I started writing about manga not only because I enjoyed reading it so much, but because I wanted to spread awareness of these great books. I started writing about it for general otaku fandom places, like Anime Insider, Otaku USA and Anime News Network, but I also made sure to branch out and pitch manga articles to places that might not cover it much or at all. This brought me to writing about it for Booklist and Publishers Weekly, and then on to MTV, CNN and The Onion. The fact that more diverse places are publishing articles on manga shows they’re aware of manga’s appeal.
My manga-related job that usually brings the most fascination to people was my job in adaptation. For a while I was working as a freelancer, adapting titles for Digital Manga Publishing. I wasn’t a translator, though sometimes people mistakenly took me for one. I would be given a copy of the original manga in Japanese to see how the panels and art look, and a raw translation on my computer. The translation would sound very literal and proper, and I had to make it flow, make sure it fit inside the balloons for talking, and make certain the original meaning was not altered in any way. This means sometimes I would have to put in footnotes to explain certain terms.
It was a challenging but fun job, though it eventually went fully in-house and that was the end of my adaptation freelancing days. I began doing proofreading for manga titles out of Yen Press, involved in a less creative way of editing, and continued my articles on manga.
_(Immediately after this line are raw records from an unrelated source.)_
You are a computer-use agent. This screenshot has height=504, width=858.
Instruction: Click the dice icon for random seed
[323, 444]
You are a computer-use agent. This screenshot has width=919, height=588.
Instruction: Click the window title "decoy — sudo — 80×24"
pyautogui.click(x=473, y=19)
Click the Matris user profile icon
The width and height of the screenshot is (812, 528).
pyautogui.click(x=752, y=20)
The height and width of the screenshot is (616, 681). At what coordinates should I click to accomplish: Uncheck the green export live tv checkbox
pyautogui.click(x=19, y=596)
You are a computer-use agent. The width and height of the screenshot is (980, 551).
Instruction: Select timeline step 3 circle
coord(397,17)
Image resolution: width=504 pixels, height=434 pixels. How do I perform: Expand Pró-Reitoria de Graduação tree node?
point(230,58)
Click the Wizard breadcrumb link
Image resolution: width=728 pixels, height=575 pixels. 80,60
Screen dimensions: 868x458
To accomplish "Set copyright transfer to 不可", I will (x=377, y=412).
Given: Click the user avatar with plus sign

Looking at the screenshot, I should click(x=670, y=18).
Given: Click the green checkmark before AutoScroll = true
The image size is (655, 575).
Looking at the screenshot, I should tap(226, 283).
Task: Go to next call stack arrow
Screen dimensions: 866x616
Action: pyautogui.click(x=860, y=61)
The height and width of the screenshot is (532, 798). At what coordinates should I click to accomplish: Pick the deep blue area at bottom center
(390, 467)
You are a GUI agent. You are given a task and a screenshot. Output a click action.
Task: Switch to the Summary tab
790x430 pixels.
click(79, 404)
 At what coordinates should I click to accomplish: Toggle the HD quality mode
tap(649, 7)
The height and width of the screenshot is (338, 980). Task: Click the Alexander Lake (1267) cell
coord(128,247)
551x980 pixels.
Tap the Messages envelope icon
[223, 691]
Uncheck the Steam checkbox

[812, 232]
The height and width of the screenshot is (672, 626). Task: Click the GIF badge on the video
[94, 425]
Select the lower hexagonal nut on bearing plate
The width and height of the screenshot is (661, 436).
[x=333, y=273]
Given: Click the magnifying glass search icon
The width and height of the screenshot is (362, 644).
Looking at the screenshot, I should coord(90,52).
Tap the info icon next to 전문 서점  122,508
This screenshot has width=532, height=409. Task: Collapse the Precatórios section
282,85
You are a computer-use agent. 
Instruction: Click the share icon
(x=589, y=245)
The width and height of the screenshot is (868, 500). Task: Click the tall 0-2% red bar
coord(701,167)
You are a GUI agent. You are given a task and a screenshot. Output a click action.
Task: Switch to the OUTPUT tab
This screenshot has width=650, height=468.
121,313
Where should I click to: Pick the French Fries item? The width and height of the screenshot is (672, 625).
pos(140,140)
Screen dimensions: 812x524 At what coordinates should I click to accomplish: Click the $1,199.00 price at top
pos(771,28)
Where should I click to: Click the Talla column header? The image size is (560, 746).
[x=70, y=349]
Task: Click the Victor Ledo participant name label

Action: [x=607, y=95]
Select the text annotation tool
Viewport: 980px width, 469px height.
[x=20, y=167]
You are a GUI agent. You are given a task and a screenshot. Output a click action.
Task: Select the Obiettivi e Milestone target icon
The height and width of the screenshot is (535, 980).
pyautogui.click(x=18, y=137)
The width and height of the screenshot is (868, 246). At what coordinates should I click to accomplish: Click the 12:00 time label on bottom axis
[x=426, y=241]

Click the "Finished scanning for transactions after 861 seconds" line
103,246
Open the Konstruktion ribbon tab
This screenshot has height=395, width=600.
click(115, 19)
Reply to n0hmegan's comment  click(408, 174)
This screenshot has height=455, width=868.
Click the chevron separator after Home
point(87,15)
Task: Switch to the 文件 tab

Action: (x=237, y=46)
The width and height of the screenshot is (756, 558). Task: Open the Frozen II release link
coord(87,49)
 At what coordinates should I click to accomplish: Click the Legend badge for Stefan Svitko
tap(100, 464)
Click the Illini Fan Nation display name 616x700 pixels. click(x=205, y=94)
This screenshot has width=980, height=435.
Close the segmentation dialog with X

At one point I was talking with an editor about all my involvement with manga, and several months later she reached out to me, saying her publisher wanted to do a manga how-to-draw book, and she’d be willing to look at a proposal I made for it.
I’d been wanting to write a book on manga for years, so I had to grab this opportunity, and I wanted to do a good job on it. I’d noticed there were quite a few how-to-draw books out there, but a lot of them seemed rushed, showing how to draw a character in maybe three steps. There are so many steps in-between those three drawings, but the books weren’t showing them. I also noticed that as interest in manga has grown, some companies had created subpar comics and slapped the word “manga” on it in hopes that it sells.
With my book, Manga Art For Beginners, I show how to draw character types in about twelve or so steps, not three. At the start of the book, it shows how to draw parts of characters, like faces and eyes, then goes on to proportions, then gets into common character types found in manga, like ninjas, bishonen, shrine maidens, chibi and butlers. I worked with the artist Melanie Westin on it (the drawings are all Melanie’s, and the writing and layout of the book is mine), and she came to me through a recommendation at VIZ Media, America’s largest manga publisher. She’s also a longtime manga fan, and she draws in a beautiful manga style.